DENVER (AP) A dust storm that started in Mongolia and picked up industrial pollution from China has spread a haze across a quarter of the mainland United States, experts said Tuesday.

The whitish haze has been seen from Calgary, Alberta, to Arizona to Aspen, where weekend levels of particulate matter that reduces visibility and can cause respiratory problems quadrupled from the previous weekend.

Gene Feldman, an oceanographer from NASA's Goddard Space Flight Center in Greenbelt, Md., said aircraft have been monitoring matter in the dust clouds.

''At one time, this dust cloud was bigger than Japan,'' he said.

Russ Schnell, director of observatory operations for National Oceanic and Atmospheric Administration in Boulder, said the cloud will reach the East Coast, but should dissipate in the next several days.

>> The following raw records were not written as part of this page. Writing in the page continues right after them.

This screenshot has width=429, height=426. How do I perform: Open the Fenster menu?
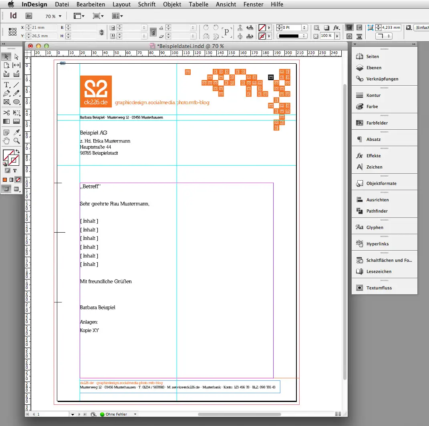(x=253, y=4)
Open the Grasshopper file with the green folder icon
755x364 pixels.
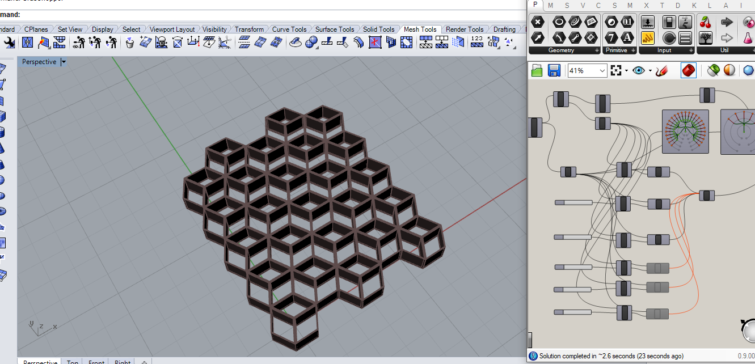tap(537, 70)
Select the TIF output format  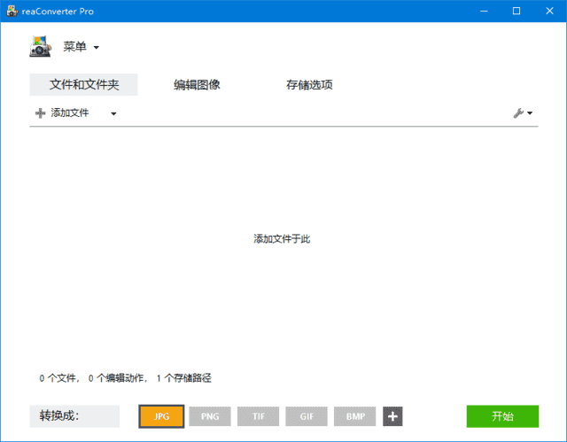pyautogui.click(x=258, y=416)
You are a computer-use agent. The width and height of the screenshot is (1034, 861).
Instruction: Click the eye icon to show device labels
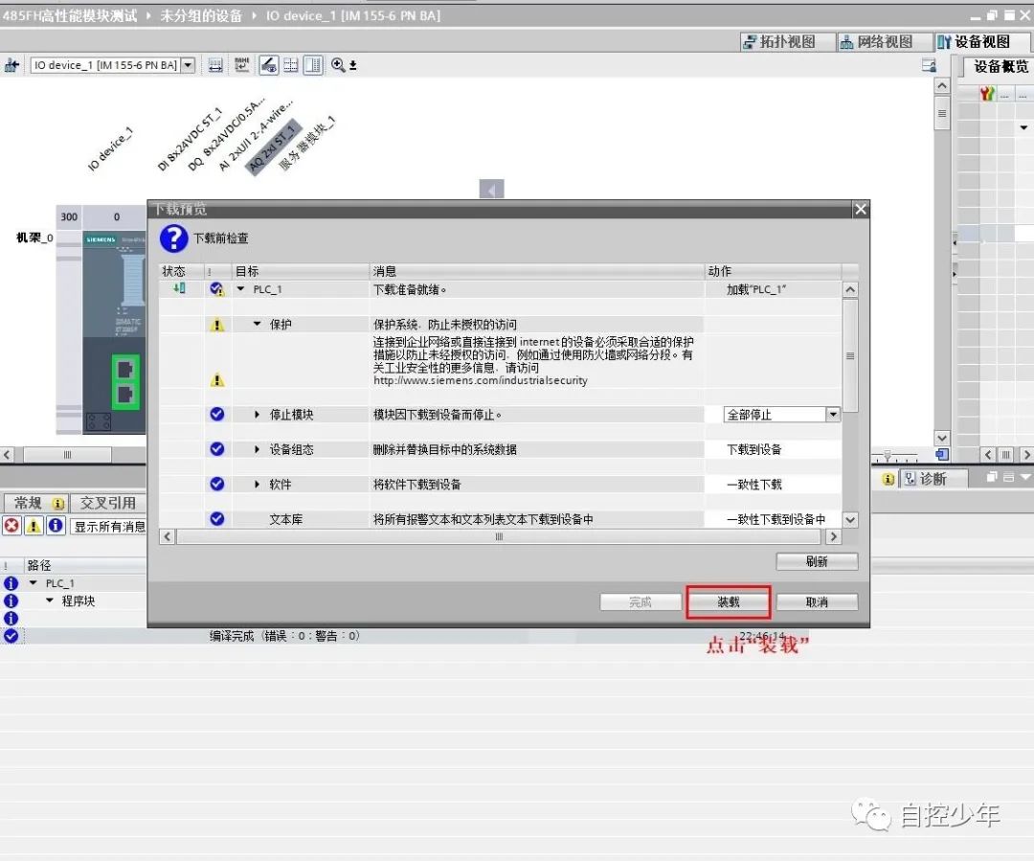point(269,65)
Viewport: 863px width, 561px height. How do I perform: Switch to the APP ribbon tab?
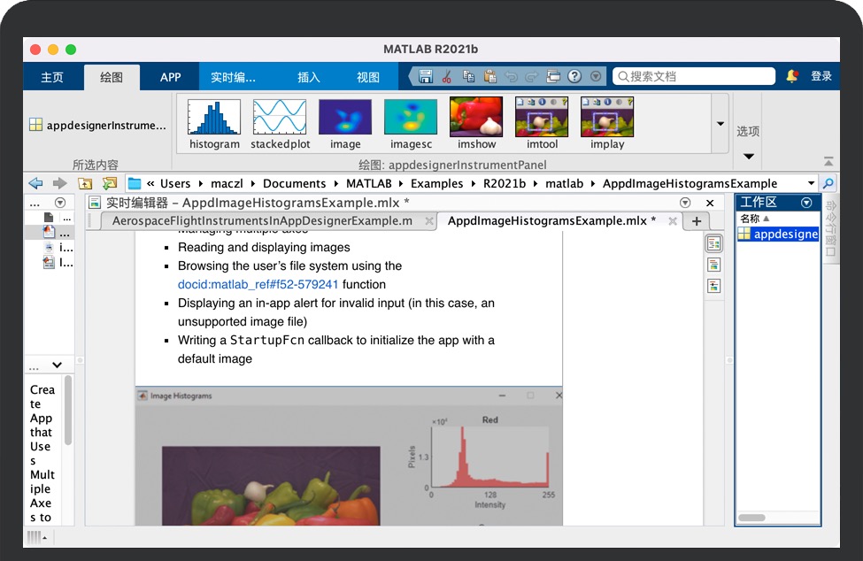coord(170,77)
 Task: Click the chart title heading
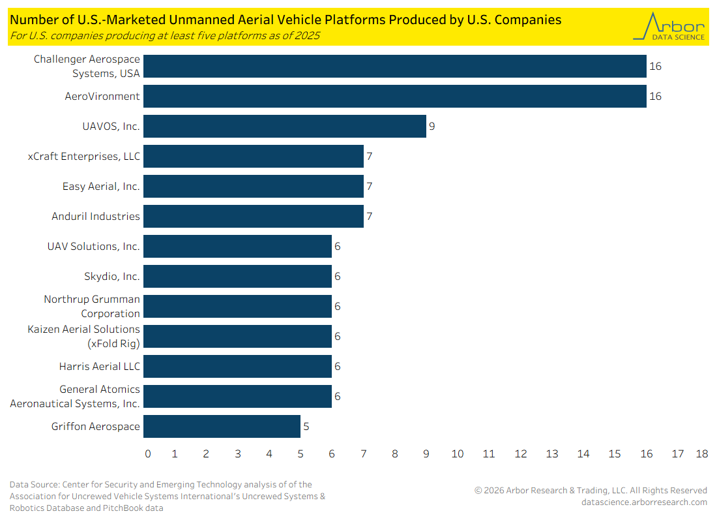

In late 1998, scientists claimed to have documented the spread of industrial pollution from China to the United States, where it caused pollution levels as high as two-thirds of federal health limits.

''This storm is a godsend to pollution researchers,'' Schnell said. ''People are finally realizing that what have been saying for years is true. Pollution from Asia is being carried across the oceans.''

The two experts said it was unusual for such matter to be so visible to the naked eye. In Aspen, particulate levels measured 58 millionths of a gram per cubic meter of air, compared with 14 millionths of a gram a week earlier.

''We had the same kind of haze when Mount St. Helen's erupted but the particulate didn't come down to the ground level as much,'' said Lee Cassin, director of Aspen's environmental health department.

On the Net:

Naval Research Laboratory: http://kelvin.nrlmry.navy.mil:9999/aerosol

Penn State University: www.ems.psu.edu/info/explore/AsiaPollut.html

-- Anonymous, April 18, 2001

Answers

seems like a story that is being overly managed by envirowhackos. how bad can the pollution be? there's no shortage of chinese.

-- Anonymous, April 20, 2001

There might be a shortage of healthy chinese. The air pollution in many industrialized areas of China is truly extreme; we're just seeing the diluted effects.